**What this task involves**
Please rewrite the entries below, from the line containing "Where should I" through the end of the entries, shifting every coordinate in the answers by adding 47 to it. Reproduce all other text in full and omit the pictures.

Dataset rows:

"""

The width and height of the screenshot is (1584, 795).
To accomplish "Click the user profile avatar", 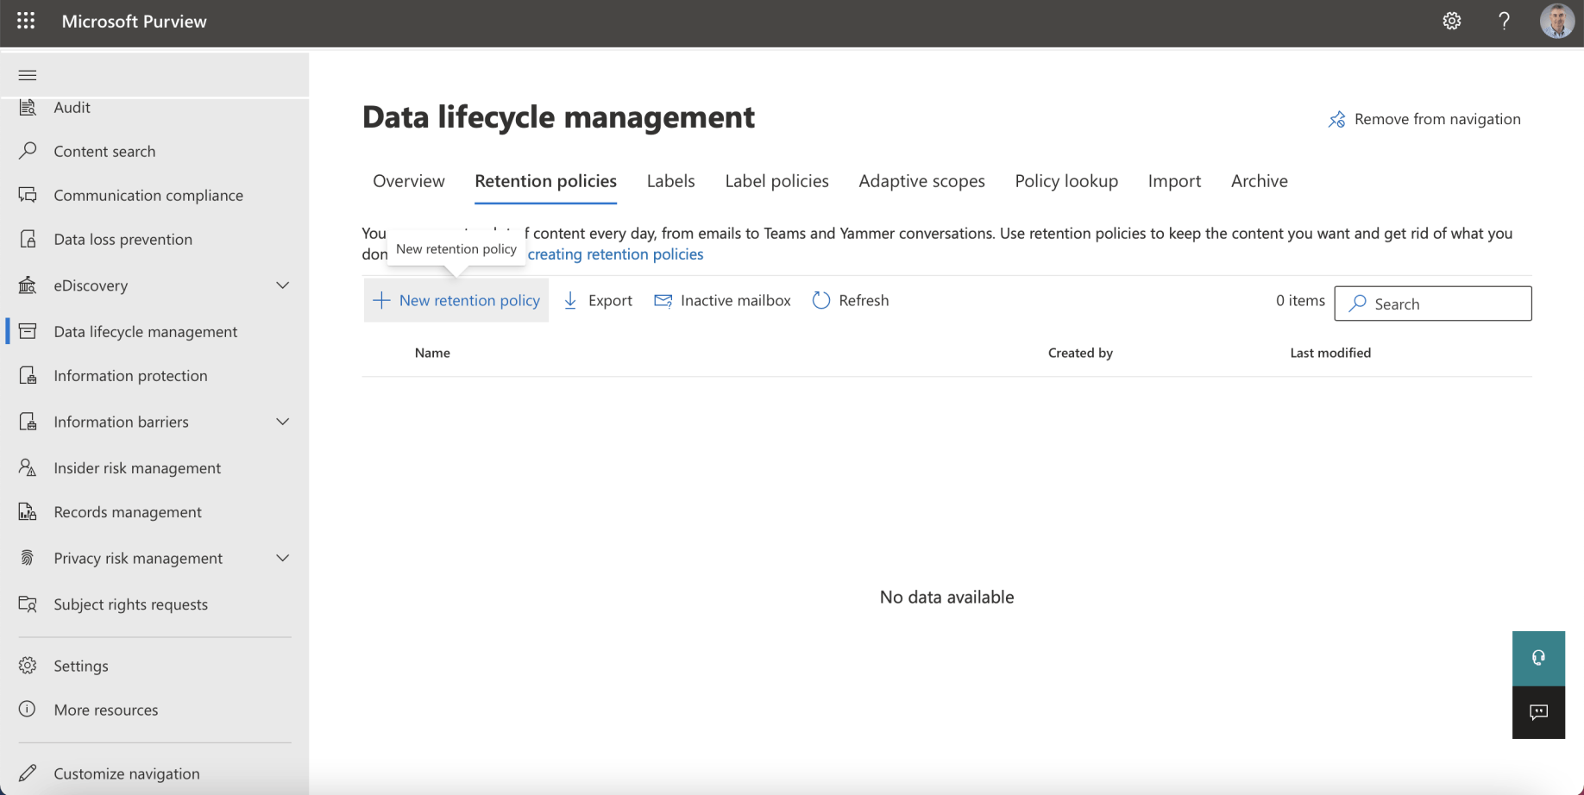I will [1556, 21].
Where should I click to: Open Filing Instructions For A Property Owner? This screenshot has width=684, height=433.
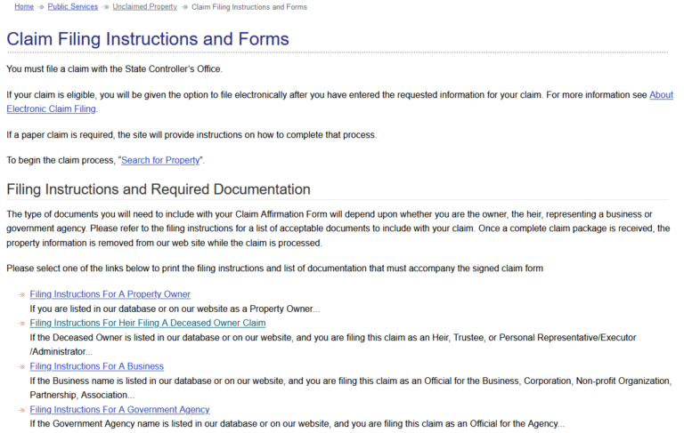pyautogui.click(x=110, y=294)
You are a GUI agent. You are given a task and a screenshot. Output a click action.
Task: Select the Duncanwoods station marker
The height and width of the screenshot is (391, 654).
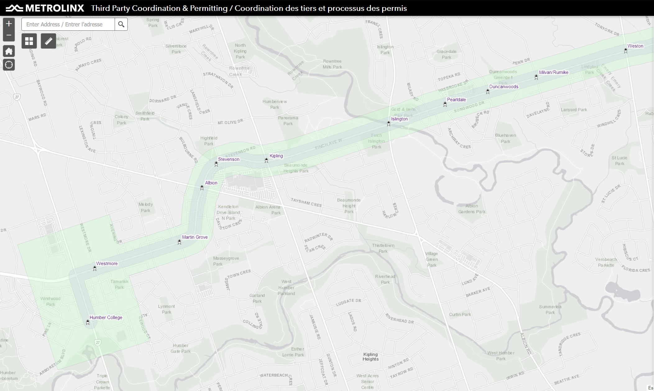pos(488,92)
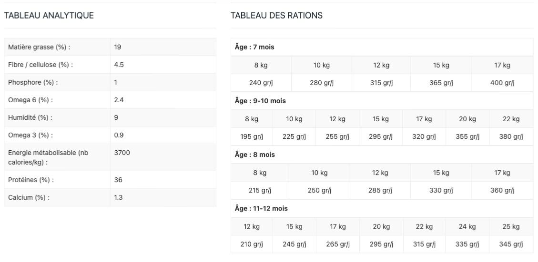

"""

**Worked solution**
Where should I click to: Open Filing Instructions For A Property Owner? This screenshot has width=684, height=433.
pyautogui.click(x=157, y=341)
You are a GUI agent. You are given a task and a screenshot. Output a click action.
Task: Select the Duncanwoods station marker
The height and width of the screenshot is (391, 654).
pos(535,139)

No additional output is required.